Definition of Done in an AI-Assisted Codebase: What Actually Counts as "Shipped"

Last week, I reviewed a PR that an engineer had marked "ready for deploy." The code was generated by Cursor (an AI coding assistant), passed tests, and had no linter errors. The human engineer's job was to run the AI, approve the output, and ship it.

I blocked it.

Not because the code was bad. But because the engineer and I had different ideas about what "done" means in an AI-assisted codebase.

For human-written code, a Definition of Done (DoD) checklist is straightforward: unit tests, integration tests, code review, linting, docs. But AI changes the game. The generated code might be syntactically perfect and still be wrong in subtle ways. Tests can pass and miss edge cases. Code review becomes AI audit, not human code reading.

And nobody's talking about what "done" means anymore.

This is the post I needed two months ago when I realized my team and I were marking different things as shipped.

Why Definition of Done Matters Even More With AI

A Definition of Done is a shared understanding of what "shipped" means. Before AI, it was relatively simple: tests pass, code review approval, no linter errors, documentation updated.

With AI-generated code, the stakes are different.

AI-generated code requires different scrutiny. An AI wrote it, possibly without the context you have. It might be cleverly wrong. It might misinterpret the spec. It might introduce a subtle security bug that tests don't catch.
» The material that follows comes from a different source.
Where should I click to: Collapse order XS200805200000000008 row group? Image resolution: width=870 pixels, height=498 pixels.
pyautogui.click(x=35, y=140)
Human review isn't about style anymore; it's about correctness and safety.

Tests need to be more comprehensive. If you're leaning on AI to generate the code, you can't lean on spot-checks in code review to catch bugs. Your test suite has to be comprehensive enough that a well-tested piece of AI code is actually trustworthy. Partial coverage isn't good enough anymore.

Spec matching becomes critical. AI can hallucinate. It might generate a feature that's close to the spec but not exactly right. The reviewer has to verify: "Does this actually do what was asked?" This is exhausting if specs are vague.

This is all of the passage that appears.